05 – Há pouco tempo o Mano Brown lançou com o Jorge Ben Jor um videoclipe na Globo, no programa Fantástico. Você acha isso ruim? É contra ou a favor?
Brown é do meu bonde e eu sou suspeito pra falar dele, pois tenho a tendência natural em defendê-lo. Ele ta certo sim, essa de ficar fazendo cara feia à vida inteira para as lentes de fotógrafos que esperam exatamente isso de nós já passou. Não somos mais crianças e nossa contribuição para com a juventude, sobre tudo as das favelas não é ficar escondido. Se quisermos ser referência, temos que colocar a cara, não como comédia, mas como Músicos, profissionais respeitáveis. Quando eu comecei minha carreira eu ouvia os caras falarem que quem ia na globo tava vendido, que era pra dizer não. Mas quem inventou isso? Infelizmente, uma geração inteira acreditou nesse mito e vejo 90% deles hoje infelizes, não porque não foram na emissora, mas porque suas carreiras ficaram ancoradas na favela, aonde não existe os recursos capazes de mudar nossas vidas e onde não interagimos com as pessoas que são capazes de mudar a vida da favela. Quando fui ao Faustão, na Daslu, no Fantástico e em todos os outros programas de televisão eu ouvia as pessoas do movimento falar que eu ia desaparecer em 6 meses. Continuo aqui, firme, impactando na vida das pessoas e contribuindo. A melhor maneira de contribuir com o nosso discurso é continuar dando show depois que descemos do palco. Existe outras gerações que vem acreditando nos nossos discursos de disco, mas é preciso que essa juventude nos veja praticar, se não, seremos lembrados no futuro como a geração que blefou. A Hora de botar a cara já passou, eu já coloquei, agora é a hora de todos colocarem o corpo.

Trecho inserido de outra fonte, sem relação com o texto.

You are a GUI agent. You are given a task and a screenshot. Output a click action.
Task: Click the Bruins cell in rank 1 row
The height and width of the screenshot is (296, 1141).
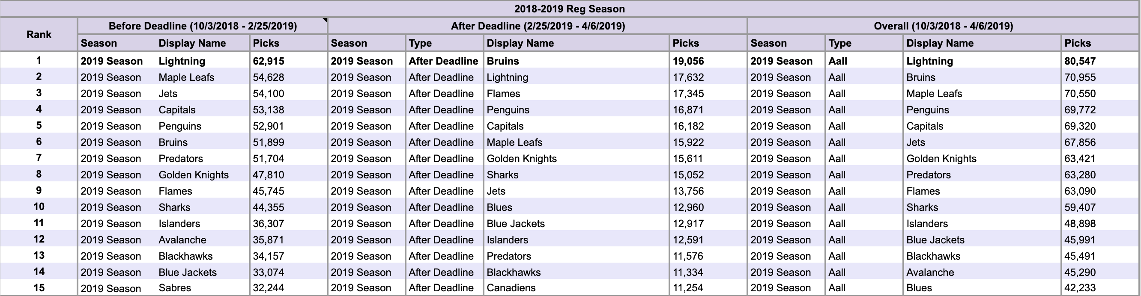click(x=576, y=61)
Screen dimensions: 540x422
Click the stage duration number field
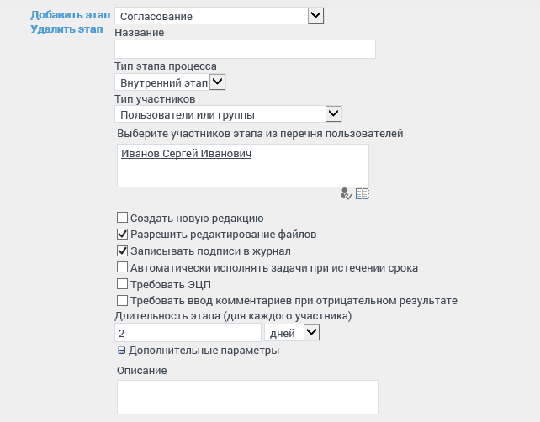click(x=187, y=334)
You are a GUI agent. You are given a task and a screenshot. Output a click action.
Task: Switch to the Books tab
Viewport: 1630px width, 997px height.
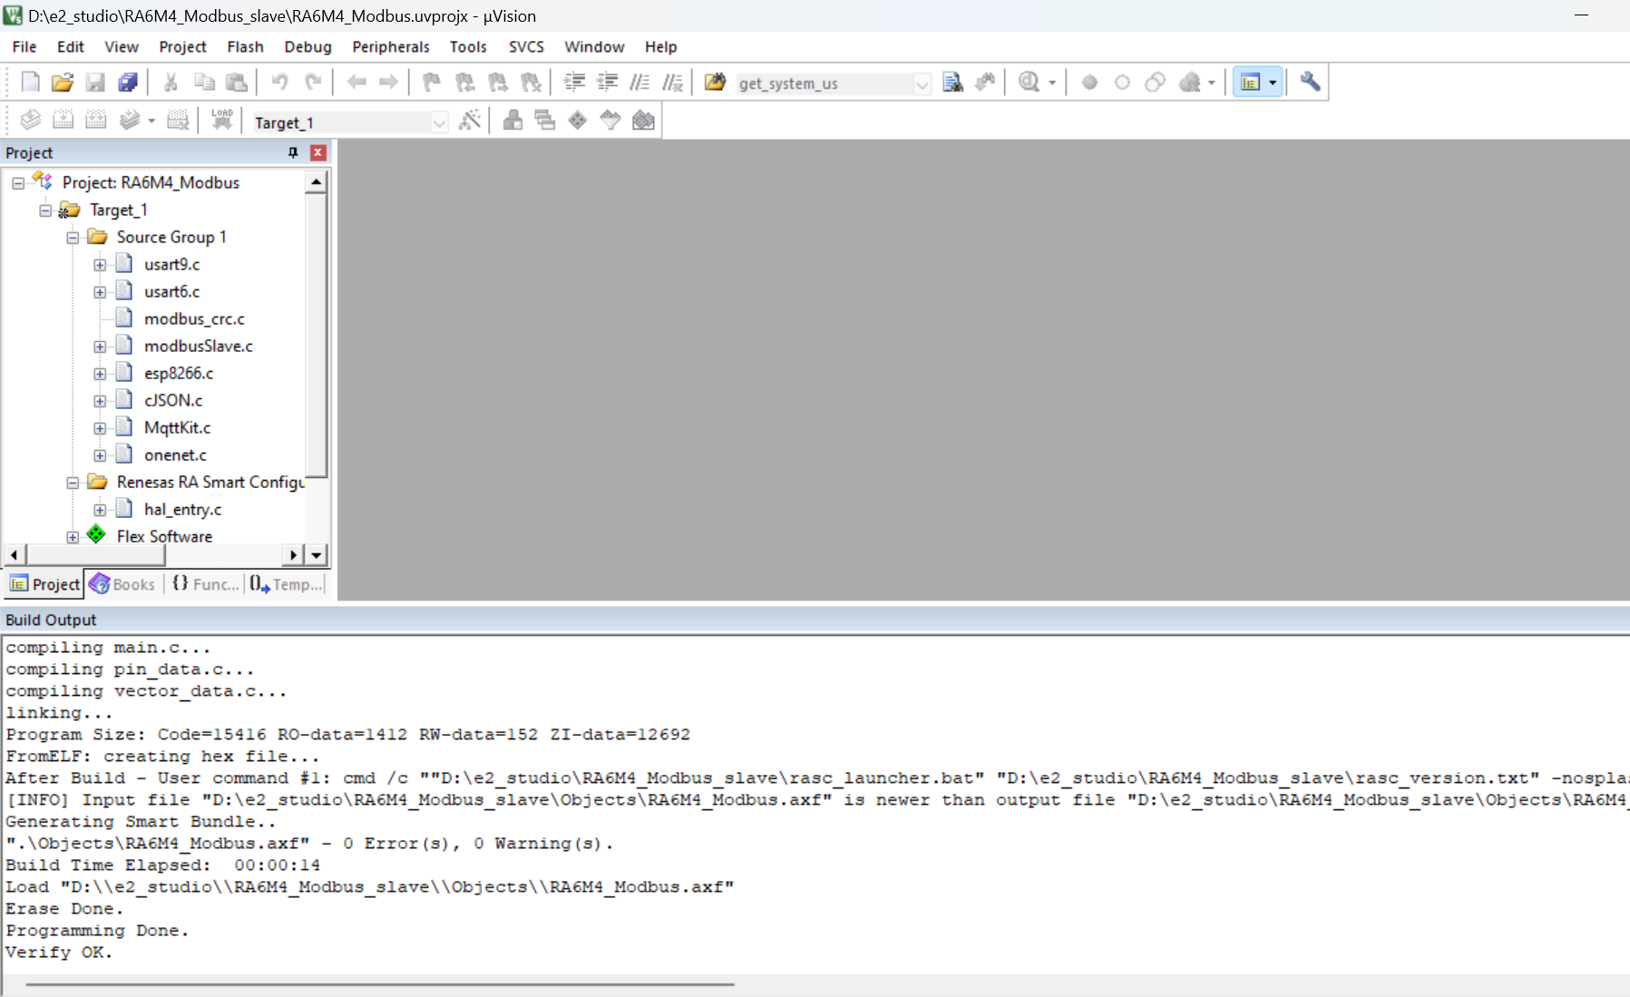(x=122, y=584)
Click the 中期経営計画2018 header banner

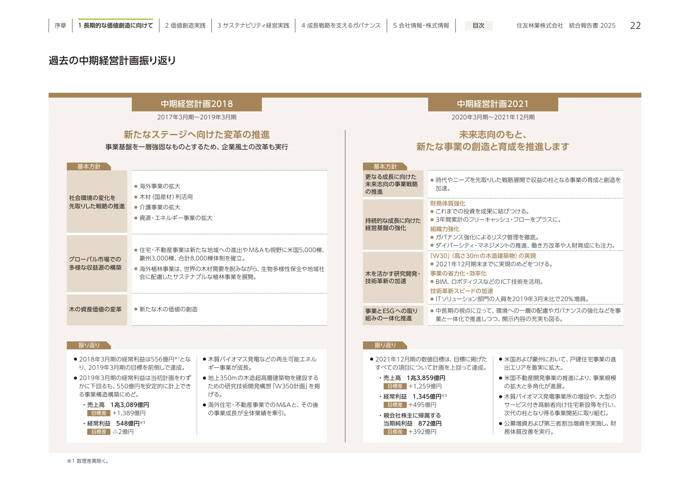(197, 103)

06. - Você esta no ar em uma campanha com a NEXTEL. Isso é coisa de vendido capitalista, de traidor do movimento ou é a busca natural dos profissionais?
Quando eu era moleque na CDD eu ouvia muito esse tipo de discurso e isso me guiava, hoje acho essa situação muito engraçada, não que eu tenha me vendido, mas pela incoerência que é. Os “manos” querem vender seus discos, suas danças, seus quadros, seus shows de Djs, enfim, querem conseguir grana para fazer discos e clipes. Então tem que ganhar dinheiro. Pô, estamos num mundo capitalista. Mas essas bobagens de falar mal da mídia, sobre tudo da globo, como se ela fosse a emissora que manipula, já perdeu a graça. Todo mundo manipula, o que muda são os números no IBOPE. Eu nem tenho mais paciência pra esse tipo de discussão. Quando vejo Luciano Huck e Lázaro Ramos, fazendo comercial de vários produtos, eu fico feliz por um lado e esperando a minha oportunidade também. Acabei de fazer um filme e faria uma novela se eu fosse convidado. Não podemos esquecer que nossa luta, a minha luta é pela inserção social e na mídia, não pela exclusão, essa nós já temos.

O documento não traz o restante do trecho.